- [Task] Copy the listing below verbatim, starting with the line that contains "Image resolution: width=1280 pixels, height=723" and going on through the line that contains "click(x=996, y=19)", both included.

- [Records of locating words and elements]
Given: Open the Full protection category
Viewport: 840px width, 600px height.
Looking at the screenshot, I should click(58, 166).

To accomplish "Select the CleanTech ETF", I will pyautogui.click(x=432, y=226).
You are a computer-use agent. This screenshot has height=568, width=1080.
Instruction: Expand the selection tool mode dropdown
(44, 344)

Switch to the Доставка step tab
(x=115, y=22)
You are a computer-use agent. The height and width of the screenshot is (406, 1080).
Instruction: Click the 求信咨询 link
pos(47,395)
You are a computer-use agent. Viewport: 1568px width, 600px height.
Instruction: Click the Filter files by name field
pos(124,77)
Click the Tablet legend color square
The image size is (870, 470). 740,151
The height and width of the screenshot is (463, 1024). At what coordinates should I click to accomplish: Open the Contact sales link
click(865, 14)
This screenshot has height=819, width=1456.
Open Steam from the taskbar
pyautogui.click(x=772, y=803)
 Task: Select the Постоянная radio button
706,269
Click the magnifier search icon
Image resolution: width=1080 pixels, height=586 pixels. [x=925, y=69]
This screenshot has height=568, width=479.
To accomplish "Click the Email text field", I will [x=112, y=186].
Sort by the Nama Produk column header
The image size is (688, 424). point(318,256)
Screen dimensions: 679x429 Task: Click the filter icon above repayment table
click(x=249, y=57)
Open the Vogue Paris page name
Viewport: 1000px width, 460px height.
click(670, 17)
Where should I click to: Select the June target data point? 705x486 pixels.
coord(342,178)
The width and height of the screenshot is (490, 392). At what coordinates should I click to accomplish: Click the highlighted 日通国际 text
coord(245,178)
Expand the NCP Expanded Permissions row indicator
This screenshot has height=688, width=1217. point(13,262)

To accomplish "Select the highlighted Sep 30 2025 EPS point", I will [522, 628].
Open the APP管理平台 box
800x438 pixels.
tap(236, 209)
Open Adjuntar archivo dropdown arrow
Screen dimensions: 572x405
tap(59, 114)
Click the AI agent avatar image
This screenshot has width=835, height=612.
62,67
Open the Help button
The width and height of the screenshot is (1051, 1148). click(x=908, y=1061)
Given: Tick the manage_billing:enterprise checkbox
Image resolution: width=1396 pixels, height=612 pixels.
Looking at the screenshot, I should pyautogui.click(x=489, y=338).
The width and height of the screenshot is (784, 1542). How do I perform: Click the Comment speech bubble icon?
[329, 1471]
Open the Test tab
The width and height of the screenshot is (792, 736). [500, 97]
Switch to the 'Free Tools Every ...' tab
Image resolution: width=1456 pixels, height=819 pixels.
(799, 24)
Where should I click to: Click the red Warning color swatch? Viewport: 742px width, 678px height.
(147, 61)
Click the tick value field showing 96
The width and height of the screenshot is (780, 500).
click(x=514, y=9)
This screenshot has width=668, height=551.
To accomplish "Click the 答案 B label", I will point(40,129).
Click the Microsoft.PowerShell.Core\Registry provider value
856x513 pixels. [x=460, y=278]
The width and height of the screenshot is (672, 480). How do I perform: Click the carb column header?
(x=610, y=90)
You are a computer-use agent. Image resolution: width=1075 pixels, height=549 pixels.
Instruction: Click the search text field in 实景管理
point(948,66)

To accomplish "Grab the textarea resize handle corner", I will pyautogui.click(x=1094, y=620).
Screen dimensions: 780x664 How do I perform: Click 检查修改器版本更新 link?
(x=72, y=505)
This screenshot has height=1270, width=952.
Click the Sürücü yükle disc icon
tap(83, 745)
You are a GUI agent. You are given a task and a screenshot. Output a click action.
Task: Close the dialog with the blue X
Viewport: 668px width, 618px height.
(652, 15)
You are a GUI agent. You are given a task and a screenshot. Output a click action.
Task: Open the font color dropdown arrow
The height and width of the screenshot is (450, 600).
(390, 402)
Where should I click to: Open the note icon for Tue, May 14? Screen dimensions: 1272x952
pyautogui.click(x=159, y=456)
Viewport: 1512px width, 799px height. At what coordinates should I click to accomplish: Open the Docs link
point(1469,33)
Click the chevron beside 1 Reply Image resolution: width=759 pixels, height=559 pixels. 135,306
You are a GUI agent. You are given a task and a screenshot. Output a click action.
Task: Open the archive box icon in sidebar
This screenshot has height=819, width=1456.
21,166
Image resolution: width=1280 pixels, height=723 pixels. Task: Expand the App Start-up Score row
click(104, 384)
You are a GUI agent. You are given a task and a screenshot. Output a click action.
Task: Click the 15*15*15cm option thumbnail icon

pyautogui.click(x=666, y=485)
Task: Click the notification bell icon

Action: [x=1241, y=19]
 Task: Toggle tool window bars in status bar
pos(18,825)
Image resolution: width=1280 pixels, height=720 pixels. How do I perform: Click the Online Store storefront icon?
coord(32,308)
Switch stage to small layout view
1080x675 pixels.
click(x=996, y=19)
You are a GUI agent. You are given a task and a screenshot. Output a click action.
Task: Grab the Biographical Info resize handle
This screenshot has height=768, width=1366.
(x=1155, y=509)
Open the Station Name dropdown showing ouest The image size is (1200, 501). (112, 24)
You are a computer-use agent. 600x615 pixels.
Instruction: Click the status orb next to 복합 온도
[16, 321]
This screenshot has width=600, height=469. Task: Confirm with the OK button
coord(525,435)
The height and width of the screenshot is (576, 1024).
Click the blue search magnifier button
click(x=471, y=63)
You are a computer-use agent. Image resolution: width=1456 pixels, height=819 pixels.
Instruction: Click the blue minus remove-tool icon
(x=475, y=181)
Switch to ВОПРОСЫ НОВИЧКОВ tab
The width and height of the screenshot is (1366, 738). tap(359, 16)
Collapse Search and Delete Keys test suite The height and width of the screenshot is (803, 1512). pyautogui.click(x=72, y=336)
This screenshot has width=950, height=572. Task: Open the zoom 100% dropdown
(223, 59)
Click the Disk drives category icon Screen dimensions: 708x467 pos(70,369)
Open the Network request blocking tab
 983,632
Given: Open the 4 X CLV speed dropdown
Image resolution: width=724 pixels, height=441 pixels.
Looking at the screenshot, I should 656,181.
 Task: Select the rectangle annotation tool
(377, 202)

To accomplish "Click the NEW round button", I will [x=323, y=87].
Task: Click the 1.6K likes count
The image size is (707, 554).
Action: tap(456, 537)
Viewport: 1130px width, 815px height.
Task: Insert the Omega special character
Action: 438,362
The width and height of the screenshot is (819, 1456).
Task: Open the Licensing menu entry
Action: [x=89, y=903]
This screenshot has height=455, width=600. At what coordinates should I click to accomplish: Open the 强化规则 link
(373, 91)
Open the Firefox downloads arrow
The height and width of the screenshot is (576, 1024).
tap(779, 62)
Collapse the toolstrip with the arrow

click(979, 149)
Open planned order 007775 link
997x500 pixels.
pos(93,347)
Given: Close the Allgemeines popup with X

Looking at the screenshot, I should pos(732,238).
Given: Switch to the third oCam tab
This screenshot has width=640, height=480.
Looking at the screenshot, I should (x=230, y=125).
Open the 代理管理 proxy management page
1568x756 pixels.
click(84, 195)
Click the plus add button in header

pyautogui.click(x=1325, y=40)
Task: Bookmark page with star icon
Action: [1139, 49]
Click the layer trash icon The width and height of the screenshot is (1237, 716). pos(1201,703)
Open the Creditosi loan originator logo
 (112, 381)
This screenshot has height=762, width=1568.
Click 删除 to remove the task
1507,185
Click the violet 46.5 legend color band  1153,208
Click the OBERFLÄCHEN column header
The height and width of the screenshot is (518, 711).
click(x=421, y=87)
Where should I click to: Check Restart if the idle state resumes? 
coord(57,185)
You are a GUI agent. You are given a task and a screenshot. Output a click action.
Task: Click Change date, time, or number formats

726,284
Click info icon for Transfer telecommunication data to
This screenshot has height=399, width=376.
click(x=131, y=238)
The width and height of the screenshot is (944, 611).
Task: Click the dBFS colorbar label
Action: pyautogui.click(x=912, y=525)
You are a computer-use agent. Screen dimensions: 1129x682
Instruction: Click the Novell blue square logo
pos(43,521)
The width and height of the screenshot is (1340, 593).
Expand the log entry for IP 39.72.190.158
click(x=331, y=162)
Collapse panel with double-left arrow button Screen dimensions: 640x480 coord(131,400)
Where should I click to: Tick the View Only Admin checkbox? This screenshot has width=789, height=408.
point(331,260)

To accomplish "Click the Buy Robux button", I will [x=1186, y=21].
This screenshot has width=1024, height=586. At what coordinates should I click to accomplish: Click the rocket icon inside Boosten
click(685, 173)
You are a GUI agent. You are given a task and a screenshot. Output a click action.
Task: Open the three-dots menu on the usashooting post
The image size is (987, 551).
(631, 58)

- [Completed exercise]
Image resolution: width=1280 pixels, height=723 pixels. Task: Expand the App Start-up Score row
click(104, 384)
You are a GUI agent. You are given a task and a screenshot. Output a click action.
Task: Click the 15*15*15cm option thumbnail icon

pyautogui.click(x=666, y=485)
Task: Click the notification bell icon

Action: [x=1241, y=19]
 Task: Toggle tool window bars in status bar
pos(18,825)
Image resolution: width=1280 pixels, height=720 pixels. How do I perform: Click the Online Store storefront icon?
coord(32,308)
Switch stage to small layout view
1080x675 pixels.
click(x=996, y=19)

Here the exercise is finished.